Andando avanti e indietro lungo il ponte sul fiume Foyle, gli smartphone impazziscono. Bip scanditi in serie, altrettanti messaggi attraverso cui le compagnie telefoniche informano la clientela sulle offerte e le modalità di connessione. In un secondo si passa da Strabane, Irlanda del Nord e Regno Unito, a Lifford, Repubblica d’Irlanda. Passaggi ripetuti, e forse non più comuni, nella storica giornata in cui anche questo pezzo di Regno Unito si staccherà dall’Unione Europea, la periferia coloniale. ‘This is Brexit time!’ e dalle 23 di stasera (mezzanotte in Italia) nulla, forse, sarà più come prima. Il corso d’acqua è il confine naturale tra le 28 contee irlandesi e le 6 a nord-est dell’Irlanda del Nord che dal 1921 Londra ha cercato in tutti i modi di ‘educare’, spesso usando la violenza.

Dalla fine degli anni ’60 e per trent’anni in avanti, il transito tra le due Irlande era sottoposto ai rispettivi controlli frontalieri, rafforzati dagli anni ’70 dall’esercito britannico, impegnato a sigillare Strabane, il centro più nazionalista e repubblicano di tutti. Alle estremità del ponte c’erano altrettanti edifici doganali. Uno di questi oggi, sul versante nord-irlandese, è un piccolo supermercato attiguo ad un distributore di carburante che funge anche da cambio valuta: “Spero solo che questo edificio resti un negozio e non torni ad essere una dogana. Ne abbiamo avuto abbastanza.

> [Materiale raccolto]:

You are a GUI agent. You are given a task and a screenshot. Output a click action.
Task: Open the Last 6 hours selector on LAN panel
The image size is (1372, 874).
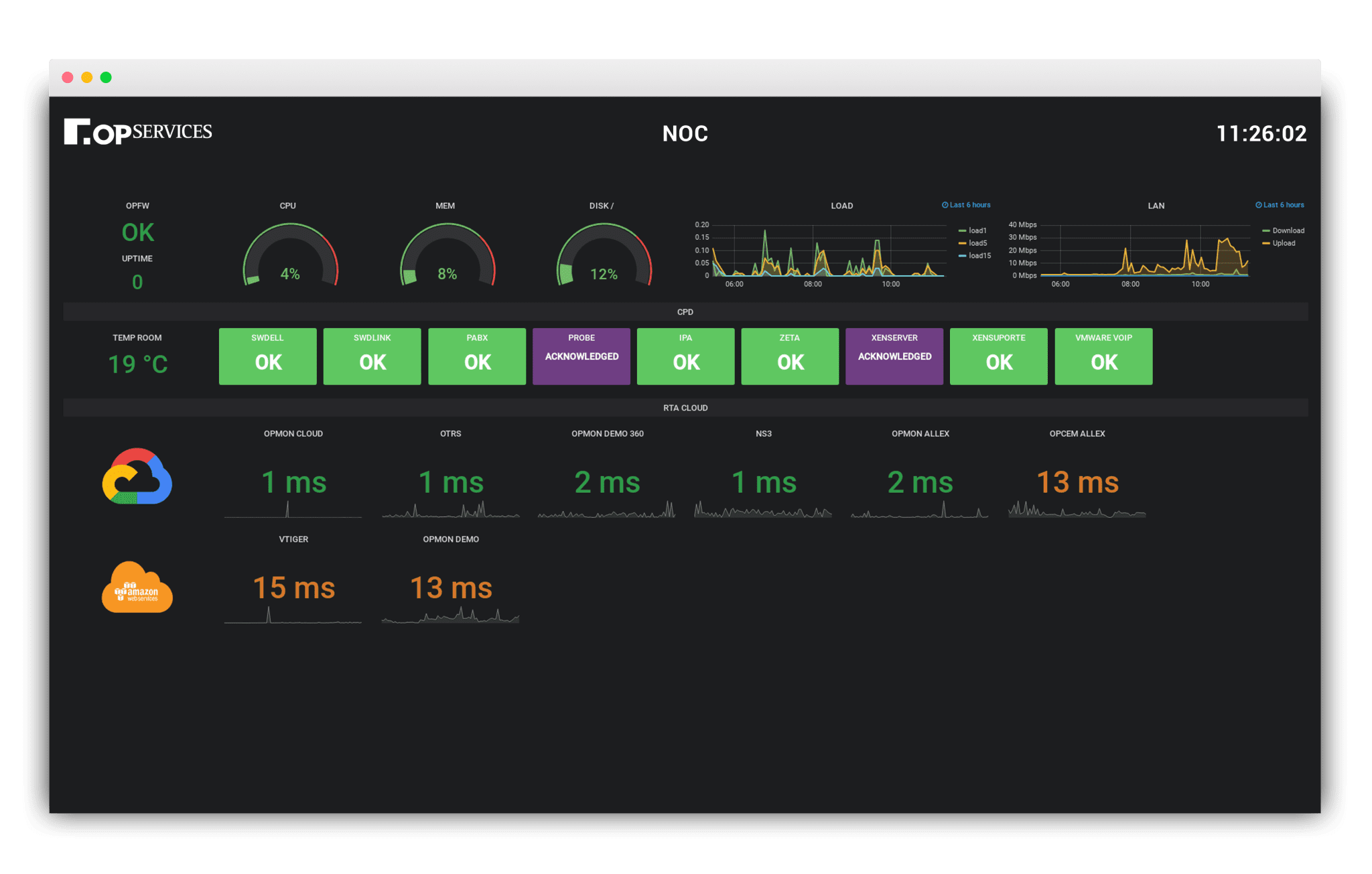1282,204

> [Cosa fare]: Elenca tutti i numeri scritti in cifre nel primo paragrafo del testo sul confine tra le due Irlande.

> [Risposta completa]: 23, 28, 6, 1921